[Textauszug]:
■ ■ ■ ■

2008 wurde das Online-Portal gedenkplaetze.info eingerichtet, ein Online-Atlas zur Geschichte des Nationalsozialismus in der Region. Darüber hinaus wurden im Laufe der Jahre mit Unterstützung des Lokalhistorikers Hugo Jensch mehrere Ausstellungen realisiert. 

Ein weiteres Projekt, das 2008 buchstäblich auf den Weg gebracht wurde, sind die beliebten Wanderseminare, die zu Orten mit Bezug zur NS-Verfolgung in der Region führen. Richter erklärt, dass die Idee auf ähnliche Projekte in Italien zurückgeht, wo geführte Wanderungen beispielsweise den historischen Partisanenwegen im antifaschistischen Kampf gegen Mussolini folgen. Anfangs nahmen um die 20 Menschen an den AKuBiZ-Wanderungen teil, später mehr als 60.

Eines der Wanderziele ist Burg Hohnstein, heute ein Hotel und Veranstaltungsort. Die Burg war früher eine der größten Jugendherbergen Deutschlands und wurde in den 1930er Jahren als Konzentrationslager (damals „Schutzhaftlager“) für kommunistische, jüdische und andere verfolgte Menschen genutzt. Auf einer anderen Wanderung erfahren die Teilnehmenden etwas über das Schicksal der jüdischen Familie Scooler, die eine Papierfabrik betrieb. Ein Sohn starb mit seiner Familie im Holocaust, sein Bruder und die Mutter überlebten und emigrierten schließlich in die USA. 

Die Wanderungen stehen, so Richter, für das Kernanliegen des Vereins, sich lokal zu engagieren und den Menschen in der Region zu zeigen, dass die Entschuldigung „Wir wussten nicht, was da passiert“, nicht gilt. „Da arbeiteten 1.000 Häftlinge im Steinbruch“ an der Burg Hohnstein. „Jeder, der dort lebte, konnte die Häftlingskolonnen durch die Orte ziehen sehen.“ 

Auf anderen Wanderungen geht es an die tschechische Grenze, über die verfolgte Antifaschisten während der NS-Zeit in die damalige Tschechoslowakei flohen, oder zu den Sammelstellen, von denen aus die Deportation in die Konzentrationslager erfolgte. „Wir wollen zeigen, dass die Geschichte hier stattgefunden hat, mit den Menschen von hier, sowohl Opfer als auch Täter“, sagt Richter.

■ ■ ■ ■

[Datenauszug]:

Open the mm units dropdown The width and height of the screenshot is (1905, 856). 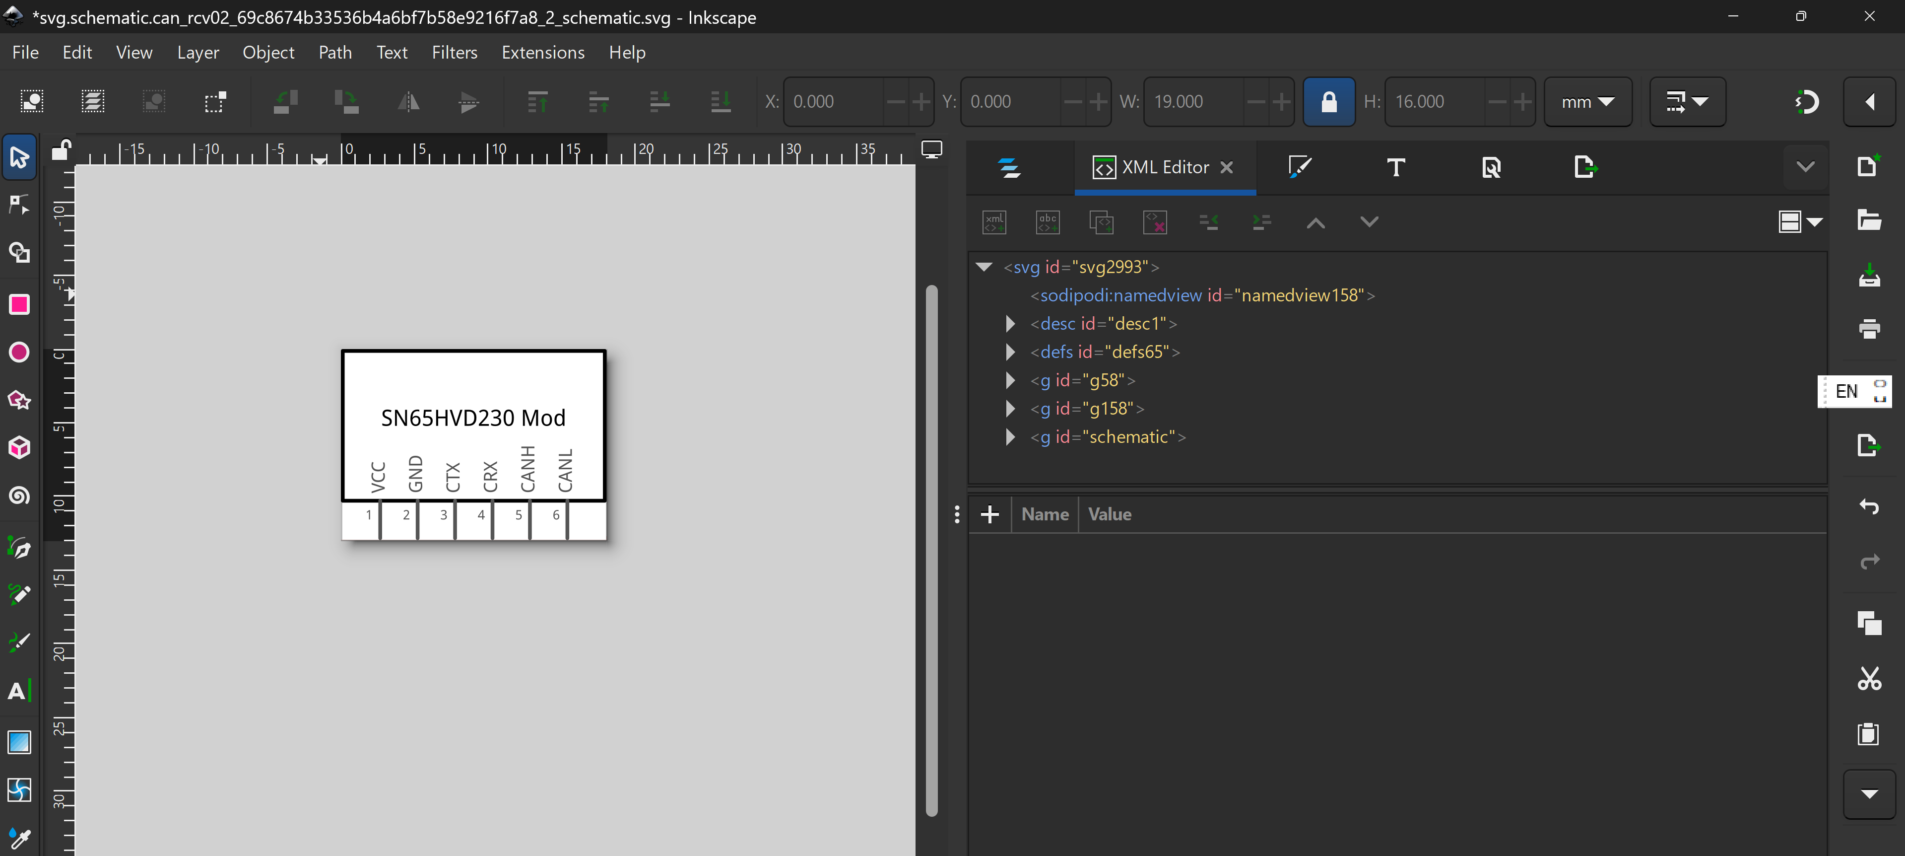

■ ■ ■ ■

[Aufgaben]:
(a) Beantworte folgende Fragen zum Text über die Wanderseminare:
(i) In welchem Jahr wurde das Online-Portal gedenkplaetze.info eingerichtet?
(ii) Wie viele Häftlinge arbeiteten laut Richter im Steinbruch an der Burg Hohnstein?
(iii) In welches Land emigrierten der Bruder und die Mutter aus der Familie Scooler?
(b) Knüpfe an den Text über die Wanderseminare an und schreibe ihn nach seinem letzten Satz weiter.

[Lösungen]:
(a)
(i) 2008
(ii) 1.000
(iii) In die USA

(b)
Burg Hohnstein ist am Wochenende mit seinem Restaurant ein beliebtes Ausflugsziel für Erholungsuchende aus Dresden. „Ich wusste nicht, dass es dort ein Konzentrationslager gab“, erzählt Nattke. „Wenn man das weiß, kriegt der Ort eine ganz neue Bedeutung.“

Nattke kam über Freunde zu den Wanderungen und wusste zunächst nicht so genau, was ihn erwartete. Im Laufe der Zeit lernte er auf diesen Wanderungen viel über Widerstandskampf und NS-Verfolgung. „Ich glaube, nur wenige kennen die NS-Geschichte dieses Ortes. Darüber ist in der Bevölkerung kein Wissen da …, dass es im Gebirge mehrere Konzentrationslager oder Außenlager gab. Oder dass es Widerstand gab und sich Menschen in den Felsen versteckt haben. Das ist nicht so bekannt“, sagt er. 

Neue Angriffe

Gemessen daran, dass Anfang der 2000er Jahre noch das Auto eines der Gründungsmitglieder in Brand gesteckt wurde, erlebte der Verein in den 2010er Jahren zunächst eine positive Entwicklung. „Hätte man mich 2012 gefragt, wie es geht, wäre die Antwort ,ziemlich gut‘ gewesen“, sagt Richter. „Die Zivilgesellschaft schien gestärkt und es gab Unterstützung in einigen Städten.“ Und dann kam 2015.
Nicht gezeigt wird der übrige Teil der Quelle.